Statement of Cash Flows

Financial report in which companies classify cash receipts and payments as having stemmed from operating, investing or financing activities.

Another earnings season has come and gone, just in time to start the next one. Or as PMBA likes to put it, every season is earnings season. By this time of the quarter, most companies have reported their recent results and produced financial statements. In looking at financial statements, and in particular the statement of cash flows, it struck Pocket MBA how much they look like the scribbling that Pocket MBA does when trying to determine what purchases it can make in the coming months. For instance, Pocket MBA was thinking of buying a condo, and to see if it was affordable, started to write down a list of monthly inflows and outflows of cash, potential gains from investment portfolios and recurring debt. Roughly speaking, these correspond to a company's statement of cash flows. Company statements of cash flow are that easy; it's all about how much excess cash (or not) you have at the end of whatever period you're dealing with. Back in Volume 1, No. 18, PMBA addressed the concept of free cash flow and its importance in determining a company's true liquidity. It is the statement of cash flows from whence a determination of free cash emanates.

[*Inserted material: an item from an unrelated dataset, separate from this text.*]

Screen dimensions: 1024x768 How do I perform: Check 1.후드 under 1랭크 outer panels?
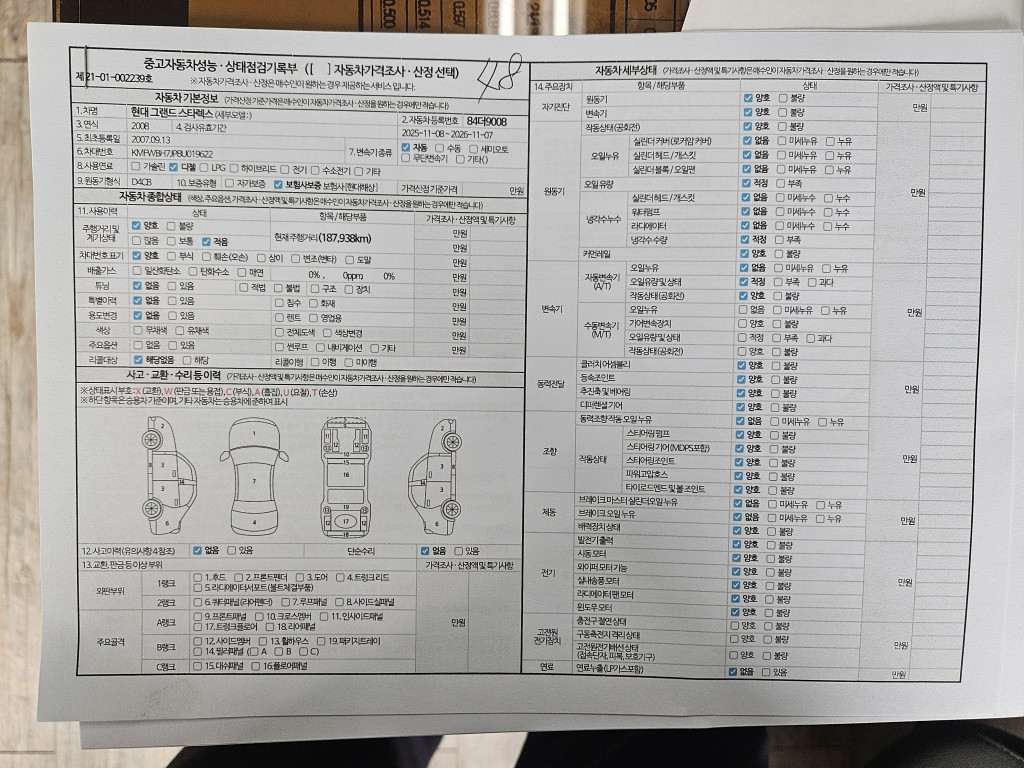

The statement of cash flows is a relatively new creature of the accounting world, having been born of FASB's implementation of SFAS 95 in 1987 and today resides in FASB Accounting Standards Codification Topic 230 (ASC 230). Until 1987, Accounting Principals Board (APB) Opinion 19 reigned over the ledgers and required that companies report only changes in financial position. APB permitted, but did not require, companies to report cash flow information. In mandating official statements of cash flow, FASB's intent was to require companies "to provide relevant information about the cash receipts and cash payments of an enterprise during a period," ASC 230-10-10-1, to enable investors, creditors and others to better assess

  • The enterprise's ability to generate positive future net cash flows
  • The enterprise's ability to meet its obligation, its ability to pay dividends, and its needs for external financing
  • The reasons for differences between net income and associated cash receipts and payments
  • The effects on an enterprise's financial position of both its cash and non-cash investing and financing transactions during the period.

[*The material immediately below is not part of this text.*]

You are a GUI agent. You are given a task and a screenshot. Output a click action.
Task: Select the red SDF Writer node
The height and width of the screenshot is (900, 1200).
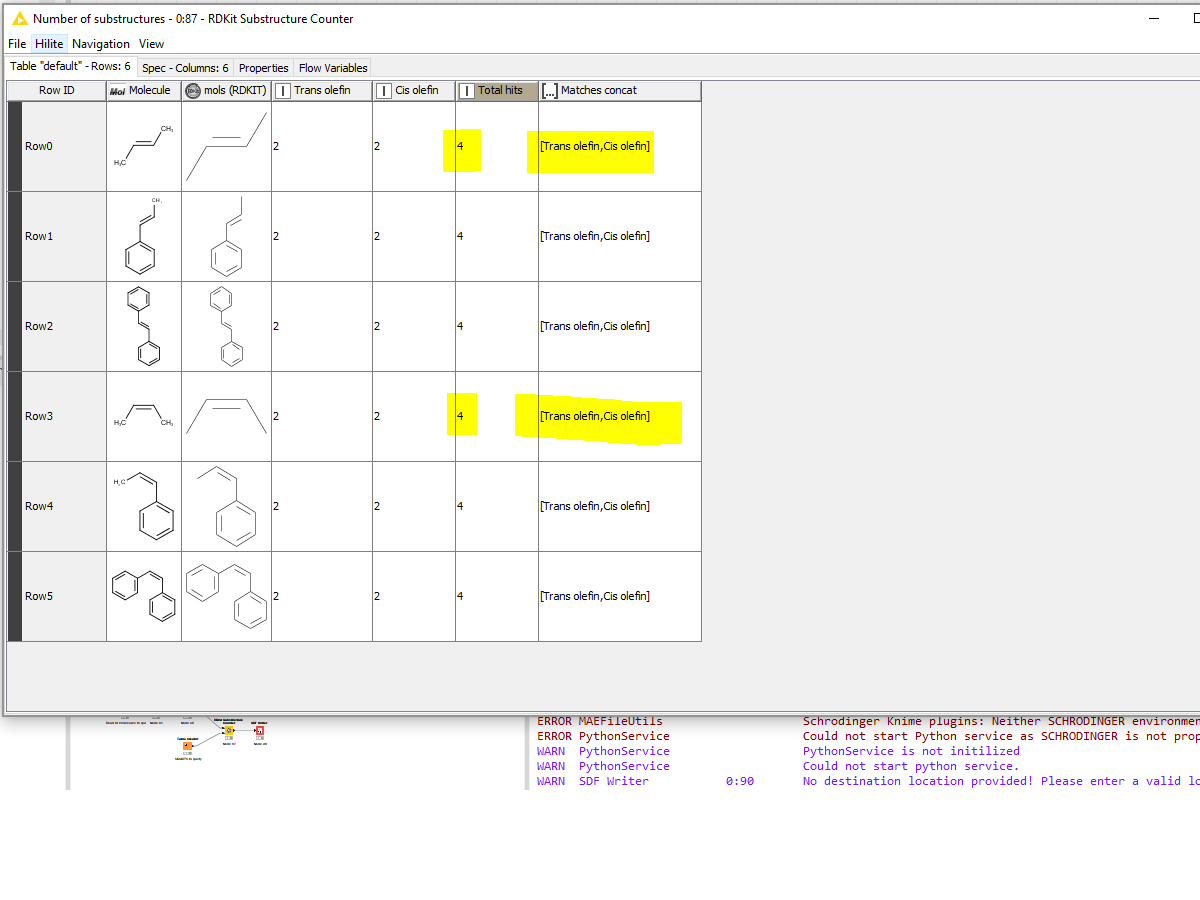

See ASC 230-10-10-2. The bottom line is that whereas a company's balance sheet gives you "the bottom line" at a point in time (the end of the period) and an income statement includes all manner of non-cash esoterica that can exasperate a non-expert, a statement of cash flows includes only inflows and outflows of cash (something anyone can understand) over the entire period. It is derived from the income statement and its bottom-line numbers are reflected in the annual increase or decrease of the cash and cash equivalents portion of the company's balance sheet. In fact, the periodic change in cash and cash equivalents is what the statement of cash flows is all about. See ASC 230-10-45-4. When the number is positive, that's free cash flow.

A statement of cash flows is reported in three sections:

  • Cash flows from operating activities - this includes how much money a company's actual business generated in a period
  • Cash flows from investing activities - this shows the money a company earned or lost investing cash in various instruments or in buying and selling subsidiaries, plant and equipment
  • Cash flows from financing activities - this is where the company records activity related to its issuance of stocks and bonds, including dividends paid out and stock buybacks

If you think back to PMBA's scribbling, or your own for that matter, you will recognize all of these sections from your own budgetary process. That's why the statement of cash flows is not just useful, but easy to read. Everyone does something like it in their everyday existence. And that's the kind of accounting term Pocket MBA likes the most.